DO THIS:
Can you transcribe every one of the rows below word for word, changing nothing?

(Records of locating words and elements)
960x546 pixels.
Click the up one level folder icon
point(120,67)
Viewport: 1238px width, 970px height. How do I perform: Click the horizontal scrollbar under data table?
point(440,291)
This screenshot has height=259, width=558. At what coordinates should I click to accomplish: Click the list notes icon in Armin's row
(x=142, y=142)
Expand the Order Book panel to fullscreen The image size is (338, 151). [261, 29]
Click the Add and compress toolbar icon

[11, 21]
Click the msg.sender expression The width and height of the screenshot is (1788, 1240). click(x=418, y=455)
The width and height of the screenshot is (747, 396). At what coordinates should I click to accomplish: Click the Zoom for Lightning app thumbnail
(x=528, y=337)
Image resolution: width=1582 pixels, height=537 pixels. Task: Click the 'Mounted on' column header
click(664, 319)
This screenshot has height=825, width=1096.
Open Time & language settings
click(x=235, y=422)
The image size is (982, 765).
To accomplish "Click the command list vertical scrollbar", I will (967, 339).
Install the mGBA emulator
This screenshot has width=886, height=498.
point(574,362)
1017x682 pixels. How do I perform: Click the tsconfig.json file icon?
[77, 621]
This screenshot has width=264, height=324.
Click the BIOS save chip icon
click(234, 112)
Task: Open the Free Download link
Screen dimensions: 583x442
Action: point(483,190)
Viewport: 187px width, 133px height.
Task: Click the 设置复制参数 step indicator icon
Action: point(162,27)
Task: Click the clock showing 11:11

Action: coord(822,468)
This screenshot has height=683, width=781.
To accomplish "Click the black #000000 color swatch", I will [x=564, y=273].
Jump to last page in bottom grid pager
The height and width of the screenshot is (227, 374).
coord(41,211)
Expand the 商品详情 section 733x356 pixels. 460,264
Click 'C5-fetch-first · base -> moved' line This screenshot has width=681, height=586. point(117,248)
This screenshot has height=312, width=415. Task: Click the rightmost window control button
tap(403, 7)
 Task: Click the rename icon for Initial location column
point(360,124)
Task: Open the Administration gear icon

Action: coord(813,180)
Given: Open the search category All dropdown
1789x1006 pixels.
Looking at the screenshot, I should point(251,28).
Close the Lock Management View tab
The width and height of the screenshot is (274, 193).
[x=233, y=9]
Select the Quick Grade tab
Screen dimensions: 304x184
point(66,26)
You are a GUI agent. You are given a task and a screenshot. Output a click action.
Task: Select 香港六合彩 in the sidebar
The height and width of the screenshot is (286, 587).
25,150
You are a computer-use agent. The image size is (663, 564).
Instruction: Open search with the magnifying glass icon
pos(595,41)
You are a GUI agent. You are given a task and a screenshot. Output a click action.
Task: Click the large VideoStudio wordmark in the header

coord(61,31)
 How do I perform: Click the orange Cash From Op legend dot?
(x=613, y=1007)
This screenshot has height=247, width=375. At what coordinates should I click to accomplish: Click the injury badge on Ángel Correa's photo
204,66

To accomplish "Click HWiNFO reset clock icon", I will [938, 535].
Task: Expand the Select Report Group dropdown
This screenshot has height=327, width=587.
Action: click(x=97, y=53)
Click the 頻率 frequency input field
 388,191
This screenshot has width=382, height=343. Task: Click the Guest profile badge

SOLUTION:
960x546 pixels.
Click the up one level folder icon
point(120,67)
Viewport: 1238px width, 970px height. How do I perform: Click the horizontal scrollbar under data table?
point(440,291)
This screenshot has height=259, width=558. At what coordinates should I click to accomplish: Click the list notes icon in Armin's row
(x=142, y=142)
Expand the Order Book panel to fullscreen The image size is (338, 151). [261, 29]
Click the Add and compress toolbar icon

[11, 21]
Click the msg.sender expression The width and height of the screenshot is (1788, 1240). click(x=418, y=455)
The width and height of the screenshot is (747, 396). At what coordinates should I click to accomplish: Click the Zoom for Lightning app thumbnail
(x=528, y=337)
Image resolution: width=1582 pixels, height=537 pixels. Task: Click the 'Mounted on' column header
click(664, 319)
This screenshot has height=825, width=1096.
Open Time & language settings
click(x=235, y=422)
The image size is (982, 765).
To accomplish "Click the command list vertical scrollbar", I will (967, 339).
Install the mGBA emulator
This screenshot has width=886, height=498.
point(574,362)
1017x682 pixels. How do I perform: Click the tsconfig.json file icon?
[77, 621]
This screenshot has width=264, height=324.
Click the BIOS save chip icon
click(234, 112)
Task: Open the Free Download link
Screen dimensions: 583x442
Action: point(483,190)
Viewport: 187px width, 133px height.
Task: Click the 设置复制参数 step indicator icon
Action: point(162,27)
Task: Click the clock showing 11:11

Action: coord(822,468)
This screenshot has height=683, width=781.
To accomplish "Click the black #000000 color swatch", I will [x=564, y=273].
Jump to last page in bottom grid pager
The height and width of the screenshot is (227, 374).
coord(41,211)
Expand the 商品详情 section 733x356 pixels. 460,264
Click 'C5-fetch-first · base -> moved' line This screenshot has width=681, height=586. point(117,248)
This screenshot has height=312, width=415. Task: Click the rightmost window control button
tap(403, 7)
 Task: Click the rename icon for Initial location column
point(360,124)
Task: Open the Administration gear icon

Action: coord(813,180)
Given: Open the search category All dropdown
1789x1006 pixels.
Looking at the screenshot, I should point(251,28).
Close the Lock Management View tab
The width and height of the screenshot is (274, 193).
[x=233, y=9]
Select the Quick Grade tab
Screen dimensions: 304x184
point(66,26)
You are a GUI agent. You are given a task and a screenshot. Output a click action.
Task: Select 香港六合彩 in the sidebar
The height and width of the screenshot is (286, 587).
25,150
You are a computer-use agent. The image size is (663, 564).
Instruction: Open search with the magnifying glass icon
pos(595,41)
You are a GUI agent. You are given a task and a screenshot. Output a click action.
Task: Click the large VideoStudio wordmark in the header

coord(61,31)
 How do I perform: Click the orange Cash From Op legend dot?
(x=613, y=1007)
This screenshot has height=247, width=375. At what coordinates should I click to accomplish: Click the injury badge on Ángel Correa's photo
204,66

To accomplish "Click HWiNFO reset clock icon", I will [938, 535].
Task: Expand the Select Report Group dropdown
This screenshot has height=327, width=587.
Action: click(x=97, y=53)
Click the 頻率 frequency input field
 388,191
This screenshot has width=382, height=343. Task: Click the Guest profile badge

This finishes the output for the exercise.